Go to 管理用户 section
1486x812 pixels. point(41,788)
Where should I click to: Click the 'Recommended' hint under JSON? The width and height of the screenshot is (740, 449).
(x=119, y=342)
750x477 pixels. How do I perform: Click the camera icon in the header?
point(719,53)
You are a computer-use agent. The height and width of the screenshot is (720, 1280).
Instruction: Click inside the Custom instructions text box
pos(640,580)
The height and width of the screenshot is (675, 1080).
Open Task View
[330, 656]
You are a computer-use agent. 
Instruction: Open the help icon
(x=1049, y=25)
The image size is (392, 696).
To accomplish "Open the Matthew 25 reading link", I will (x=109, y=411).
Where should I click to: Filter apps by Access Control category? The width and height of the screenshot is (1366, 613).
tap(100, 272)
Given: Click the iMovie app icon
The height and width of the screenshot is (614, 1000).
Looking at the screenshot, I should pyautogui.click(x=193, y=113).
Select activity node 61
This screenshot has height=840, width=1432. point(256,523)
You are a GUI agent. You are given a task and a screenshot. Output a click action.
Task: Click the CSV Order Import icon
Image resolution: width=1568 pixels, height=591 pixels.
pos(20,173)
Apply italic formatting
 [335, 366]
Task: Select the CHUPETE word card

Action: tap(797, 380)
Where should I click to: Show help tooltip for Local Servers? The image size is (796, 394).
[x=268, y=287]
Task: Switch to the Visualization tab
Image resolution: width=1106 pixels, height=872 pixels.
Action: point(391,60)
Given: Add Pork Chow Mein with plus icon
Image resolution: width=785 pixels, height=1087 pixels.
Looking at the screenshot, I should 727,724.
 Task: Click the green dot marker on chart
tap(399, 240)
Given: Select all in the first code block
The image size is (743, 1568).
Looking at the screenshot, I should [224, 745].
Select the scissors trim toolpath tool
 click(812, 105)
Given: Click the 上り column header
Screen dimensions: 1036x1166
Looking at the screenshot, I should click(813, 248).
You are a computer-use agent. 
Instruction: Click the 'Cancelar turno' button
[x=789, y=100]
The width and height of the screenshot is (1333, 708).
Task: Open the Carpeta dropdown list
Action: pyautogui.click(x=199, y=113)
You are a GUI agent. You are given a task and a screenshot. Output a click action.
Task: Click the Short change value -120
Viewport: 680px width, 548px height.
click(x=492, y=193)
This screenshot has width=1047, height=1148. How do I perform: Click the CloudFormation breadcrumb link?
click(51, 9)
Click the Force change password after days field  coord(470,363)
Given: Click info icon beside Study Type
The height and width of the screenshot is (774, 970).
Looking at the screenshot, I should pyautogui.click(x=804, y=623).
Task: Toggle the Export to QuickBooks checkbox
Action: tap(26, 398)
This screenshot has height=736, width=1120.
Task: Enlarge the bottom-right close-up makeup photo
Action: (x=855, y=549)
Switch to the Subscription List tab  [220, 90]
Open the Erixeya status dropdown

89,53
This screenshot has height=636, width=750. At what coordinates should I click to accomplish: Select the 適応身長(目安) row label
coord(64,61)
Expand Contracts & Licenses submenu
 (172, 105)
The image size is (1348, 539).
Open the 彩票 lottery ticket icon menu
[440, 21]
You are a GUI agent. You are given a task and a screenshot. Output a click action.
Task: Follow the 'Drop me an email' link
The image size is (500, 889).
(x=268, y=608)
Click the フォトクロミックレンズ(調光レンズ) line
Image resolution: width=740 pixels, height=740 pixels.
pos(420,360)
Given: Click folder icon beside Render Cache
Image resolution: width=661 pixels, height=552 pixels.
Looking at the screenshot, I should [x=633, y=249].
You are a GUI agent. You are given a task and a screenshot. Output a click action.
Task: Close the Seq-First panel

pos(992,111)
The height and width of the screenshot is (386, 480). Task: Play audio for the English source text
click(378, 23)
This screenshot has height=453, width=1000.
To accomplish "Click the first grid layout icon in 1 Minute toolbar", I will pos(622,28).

· · · ·

### Exercise description
Copy out the listing above line for line, with no changes.

### Task output
Go to 管理用户 section
1486x812 pixels. point(41,788)
Where should I click to: Click the 'Recommended' hint under JSON? The width and height of the screenshot is (740, 449).
(x=119, y=342)
750x477 pixels. How do I perform: Click the camera icon in the header?
point(719,53)
You are a computer-use agent. The height and width of the screenshot is (720, 1280).
Instruction: Click inside the Custom instructions text box
pos(640,580)
The height and width of the screenshot is (675, 1080).
Open Task View
[330, 656]
You are a computer-use agent. 
Instruction: Open the help icon
(x=1049, y=25)
The image size is (392, 696).
To accomplish "Open the Matthew 25 reading link", I will (x=109, y=411).
Where should I click to: Filter apps by Access Control category? The width and height of the screenshot is (1366, 613).
tap(100, 272)
Given: Click the iMovie app icon
The height and width of the screenshot is (614, 1000).
Looking at the screenshot, I should pyautogui.click(x=193, y=113).
Select activity node 61
This screenshot has height=840, width=1432. point(256,523)
You are a GUI agent. You are given a task and a screenshot. Output a click action.
Task: Click the CSV Order Import icon
Image resolution: width=1568 pixels, height=591 pixels.
pos(20,173)
Apply italic formatting
 [335, 366]
Task: Select the CHUPETE word card

Action: tap(797, 380)
Where should I click to: Show help tooltip for Local Servers? The image size is (796, 394).
[x=268, y=287]
Task: Switch to the Visualization tab
Image resolution: width=1106 pixels, height=872 pixels.
Action: point(391,60)
Given: Add Pork Chow Mein with plus icon
Image resolution: width=785 pixels, height=1087 pixels.
Looking at the screenshot, I should 727,724.
 Task: Click the green dot marker on chart
tap(399, 240)
Given: Select all in the first code block
The image size is (743, 1568).
Looking at the screenshot, I should [224, 745].
Select the scissors trim toolpath tool
 click(812, 105)
Given: Click the 上り column header
Screen dimensions: 1036x1166
Looking at the screenshot, I should click(813, 248).
You are a computer-use agent. 
Instruction: Click the 'Cancelar turno' button
[x=789, y=100]
The width and height of the screenshot is (1333, 708).
Task: Open the Carpeta dropdown list
Action: pyautogui.click(x=199, y=113)
You are a GUI agent. You are given a task and a screenshot. Output a click action.
Task: Click the Short change value -120
Viewport: 680px width, 548px height.
click(x=492, y=193)
This screenshot has width=1047, height=1148. How do I perform: Click the CloudFormation breadcrumb link?
click(51, 9)
Click the Force change password after days field  coord(470,363)
Given: Click info icon beside Study Type
The height and width of the screenshot is (774, 970).
Looking at the screenshot, I should pyautogui.click(x=804, y=623).
Task: Toggle the Export to QuickBooks checkbox
Action: tap(26, 398)
This screenshot has height=736, width=1120.
Task: Enlarge the bottom-right close-up makeup photo
Action: (x=855, y=549)
Switch to the Subscription List tab  [220, 90]
Open the Erixeya status dropdown

89,53
This screenshot has height=636, width=750. At what coordinates should I click to accomplish: Select the 適応身長(目安) row label
coord(64,61)
Expand Contracts & Licenses submenu
 (172, 105)
The image size is (1348, 539).
Open the 彩票 lottery ticket icon menu
[440, 21]
You are a GUI agent. You are given a task and a screenshot. Output a click action.
Task: Follow the 'Drop me an email' link
The image size is (500, 889).
(x=268, y=608)
Click the フォトクロミックレンズ(調光レンズ) line
Image resolution: width=740 pixels, height=740 pixels.
pos(420,360)
Given: Click folder icon beside Render Cache
Image resolution: width=661 pixels, height=552 pixels.
Looking at the screenshot, I should [x=633, y=249].
You are a GUI agent. You are given a task and a screenshot. Output a click action.
Task: Close the Seq-First panel

pos(992,111)
The height and width of the screenshot is (386, 480). Task: Play audio for the English source text
click(378, 23)
This screenshot has height=453, width=1000.
To accomplish "Click the first grid layout icon in 1 Minute toolbar", I will pos(622,28).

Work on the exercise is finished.